Client #1 was admitted to the inpatient nonhospital detoxification level of care on February 2, 2019 and was active at the time of the inspection. The physical examination, delegated to the certified registered nurse practitioner, was completed on February 3, 2019; however, the exam documentation did not include a countersignature from the medical director.



Client #3 was admitted to the inpatient nonhospital detoxification level of care on February 2, 2019 and was active at the time of the inspection. The physical examination, delegated to the certified registered nurse practitioner, was completed on February 3, 2019; however, the exam documentation did not include a countersignature from the medical director.



Client #6 was admitted to the inpatient nonhospital detoxification level of care on January 16, 2019 and was discharged on September 10, 2018. The physical examination, delegated to the certified registered nurse practitioner, was completed on January 17, 2019; however, the exam documentation did not include a countersignature from the medical director.

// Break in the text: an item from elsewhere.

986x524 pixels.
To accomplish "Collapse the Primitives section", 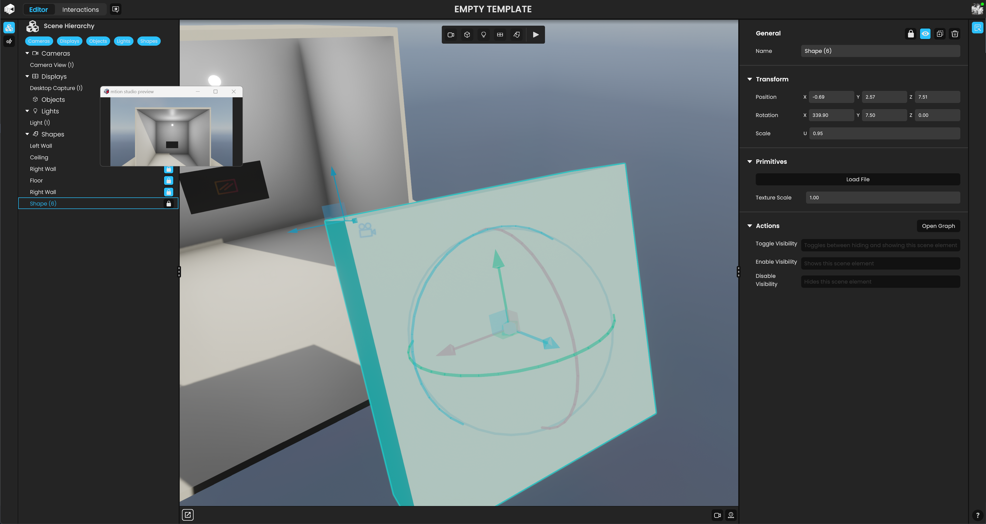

Client #7 was admitted to the inpatient nonhospital detoxification level of care on September 4, 2018 and was discharged on January 21, 2019. The physical examination, delegated to the certified registered nurse practitioner, was completed on September 7, 2018; however, the exam documentation did not include a countersignature from the medical director.

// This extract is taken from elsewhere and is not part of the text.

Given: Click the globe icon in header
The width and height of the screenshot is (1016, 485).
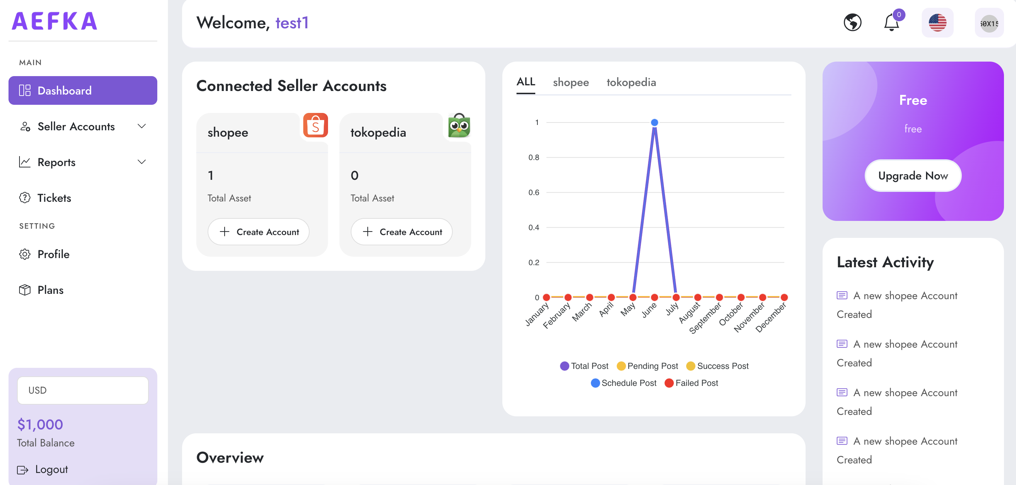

These findings were reviewed with project and facility staff during the licensing process.
 
Plan of Correction
The EMR system will be updated to make the History and Physical Assessment incomplete unless physician signature is added. Physician countersign procedure will be updated and reviewed with NP's and physician by 3/18/19. This expectation will be added to monthly chart reviews to monitor compliance under supervision from Director of Quality.


715.9(a)  LICENSURE Intake

(a) Prior to administration of an agent, a narcotic treatment program shall screen each individual to determine eligibility for admission. The narcotic treatment program shall:
Observations
The facility failed to verify the individual's identity, which is to include the name, address and date of birth, prior to the administration of a narcotic agent in one of five applicable client records.



Client # 6 was admitted to the inpatient nonhospital detoxification level of care on January 16, 2019 and was discharged on January 20, 2019.



These findings were reviewed with project and facility staff during the licensing process.
 
Plan of Correction
Patient identification procedure will be reviewed with admission and medical staff by 3/15/19 and added to the monthly chart audit procedure to monitor compliance under supervision of Director of Quality.


715.12(1-5)  LICENSURE Informed patient consent

A narcotic treatment program shall obtain an informed, voluntary, written consent before an agent may be administered to the patient for either maintenance or detoxification treatment. The following shall appear on the patient consent form: (1) That methadone and LAAM are narcotic drugs which can be harmful if taken without medical supervision. (2) That methadone and LAAM are addictive medications and may, like other drugs used in medical practices, produce adverse results. (3) That alternative methods of treatment exist. (4) That the possible risks and complications of treatment have been explained to the patient. (5) That methadone is transmitted to the unborn child and will cause physical dependence.
Observations
The facility failed to ensure that the client signed an informed consent to treat prior to the administration of a narcotic agent in one of five applicable client records.



Client # 1 was admitted to the inpatient nonhospital detoxification level of care on February 2, 2019 and was active at the time of the inspection. The client's initial dose was on February 4, 2019, but there was no informed consent to treat on file.





These findings were reviewed with facility staff during the licensing process.
 
Plan of Correction
Narcotic informed consent procedure will be reviewed with admission and medical staff by 3/15/19 and added to the monthly chart audit procedure to monitor compliance under supervision of Director of Quality.